With GEDI finally functioning properly, scientists are diving into the data to analyze forest ecosystems. Antonio Ferraz, a remote sensing scientist from the University of California, Los Angeles, and a member of the GEDI team, is looking for links between a forest’s structural diversity and its ability to store carbon and support diverse life-forms. “We need to know where to conserve both carbon and biodiversity,” Ferraz said. He hopes to find hot spots that are the best candidates for both.

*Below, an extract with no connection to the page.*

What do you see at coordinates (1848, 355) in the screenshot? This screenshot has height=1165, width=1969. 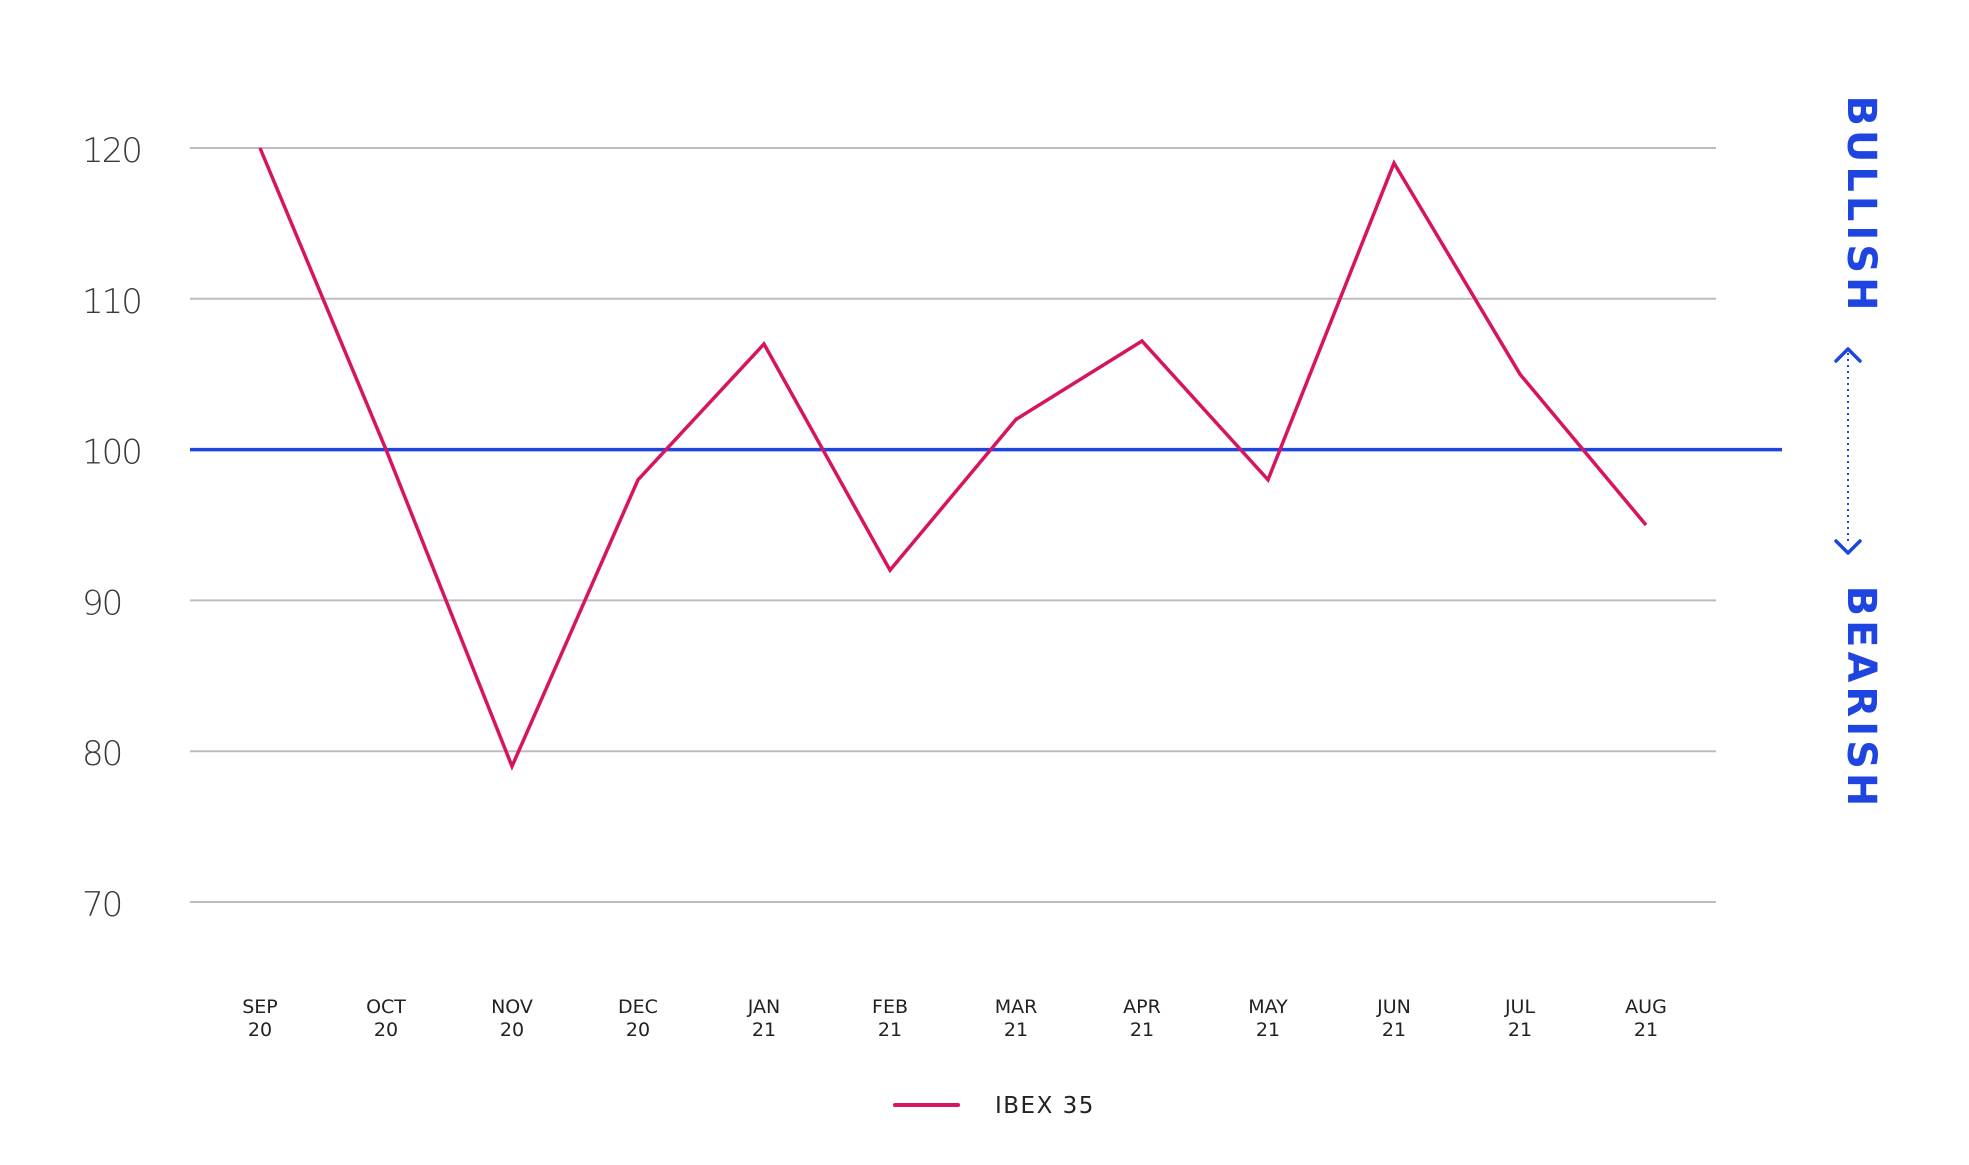 I see `arrow-up-icon` at bounding box center [1848, 355].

“I understand from a NASA perspective that they have to be a good neighbor and try to preserve goodwill for other instruments and give other instruments chances to get up there,” Dubayah said. But with GEDI finally running smoothly, he doesn’t think it makes sense to decommission the system next year. Lidar systems are “very hard to get into space and hard to keep working,” he explained. “Here you have one that’s working—that’s giving you the data you’ve been waiting for for 25 years. And yet you’re going to pull it out.” Because of the disruptions, he’s not sure GEDI’s currently scheduled run will allow researchers to obtain widespread coverage of Earth’s forests.
Maintaining GEDI will let scientists collect baseline information for countries that committed to halting deforestation during the 2021 United Nations Climate Change Conference (COP26), Duncanson said. Goetz pointed out that without additional time, scientists will miss the opportunity to combine in-depth, localized information from GEDI with broad-spanning data from two radar-carrying satellites that are set to launch next year. “That’d be a transvestite,” he wrote in an email.
The Broader Community
Ryan Pavlick, a researcher from NASA’s Jet Propulsion Laboratory, says GEDI’s data have become valuable for scientists throughout the remote sensing community. “In the last 10 years—and GEDI has been a huge part of this—we’ve had a golden age of new modalities of remote sensing,” he said. He added that tools and tutorials created by the GEDI team have contributed to widespread use of their data.
“It was a game changer for us,” said João Pereira-Pires, a Ph.D. student at NOVA University of Lisbon who’s focusing on remote sensing. Part of Pereira-Pires’s research involves using GEDI’s data to monitor fuel breaks—cleared strips of forest intended to limit the spread of wildfires.
Keeping GEDI in the sky will require buy-in from NASA’s Earth Science Division and, ultimately, its partners in the International Space Station consortium. NASA spokesperson Tylar Greene wrote in an email that “GEDI is currently manifested on station through early 2023, and it is scheduled to be replaced by a new experiment (STP-H9).” According to a technical report (scientists involved in the project weren’t available for comment), STP-H9 will include a project on using artificial intelligence to analyze images obtained with a hyperspectral sensor for scientific and defense-related purposes.